Summer brings a bounty of classic warm-weather crops such as beans, tomatoes, peppers, squash, cucumbers, and basil. Most varieties are heirlooms, and students experiment with different ones to see which do best at each site.
Produce grown in the gardens is sold seasonally at a student-run market stand. From July to mid-August, the stand is open Fridays at the Pioneer Garden site. Once theUniversity of Utah Farmers Market opens, the stand moves to Thursdays at Tanner Plaza. Some items are also sold to Chartwells, the campus dining service. All proceeds directly support the gardens. Vegetables are also donated to local charities, the Social Soup Lecture Series, and enjoyed by students and volunteers.
Students working in the gardens

How You Can Get Involved
The Edible Campus Gardens survive and thrive because of a dedicated crew of student and community volunteers. Volunteers are welcome year-round for a wide variety of projects, such as:
  • planning and design;
  • greenhouse work - seed starting and propagation;
  • gardening;
  • harvesting;
  • helping at the Farmers Market booth;
  • outreach and education - including tours for youth from local schools;
  • planning and hosting events like the Fall Harvest Soiree; and
  • enjoying the vegetables and fruits we grow!
We host both one-time projects and ongoing long-term efforts. Skilled gardeners are particularly welcome for some projects. No gardening experience is necessary, though.
The Bennion Center hosts the official Edible Campus Gardens Student Group. To get involved in the gardens, please fill out the Volunteer Interest Form.  The gardens are listed under Environmental Stewardship.
For more information you may also email the program advisor Jen Colby at the Office of Sustainability, or call 801-585-9352.
Like and follow University of Utah Edible Campus Gardens on Facebook to keep up with the latest projects, opportunities, and garden news.

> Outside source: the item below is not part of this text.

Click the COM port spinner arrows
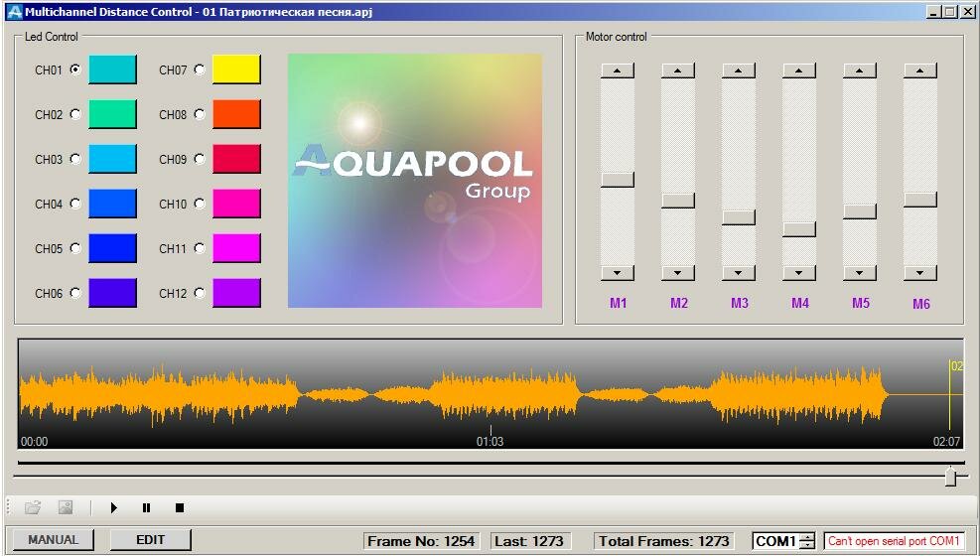The height and width of the screenshot is (556, 980). click(807, 541)
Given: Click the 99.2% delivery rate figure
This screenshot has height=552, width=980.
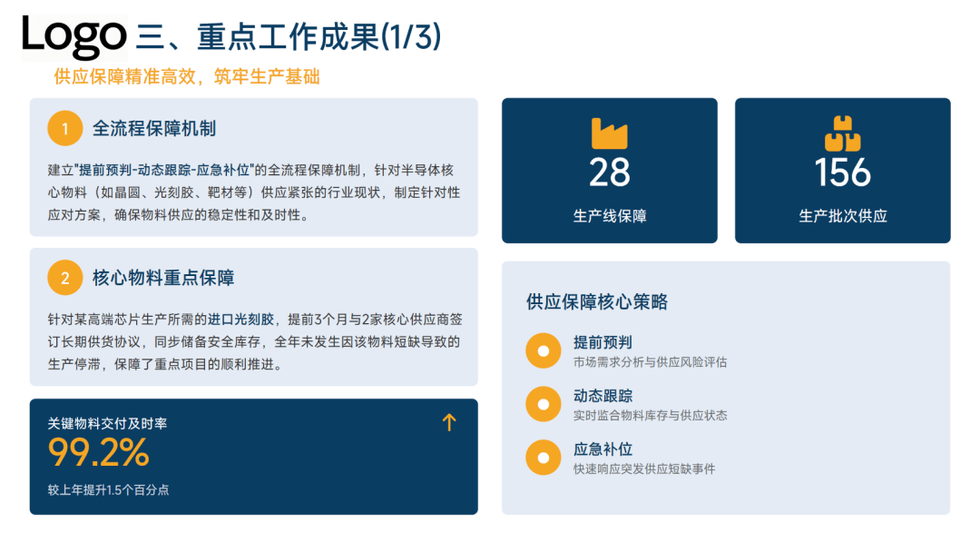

We also encourage people to get involved in other ways.
  • Take a class (click on the academic opportunities tab on this page)
  • Shop at the produce stand at the U of U Farmers Market
  • Donate to the project.
    Bradley DeHerrera, Campus Gardens PD

Gardens as Living Laboratories and Outdoor Classrooms
Do you want to learn how to grow your own food? Are you interested in the science of gardening? Or perhaps how gardens can serve as spaces for community building, artistic expression, and health? Consider taking a course!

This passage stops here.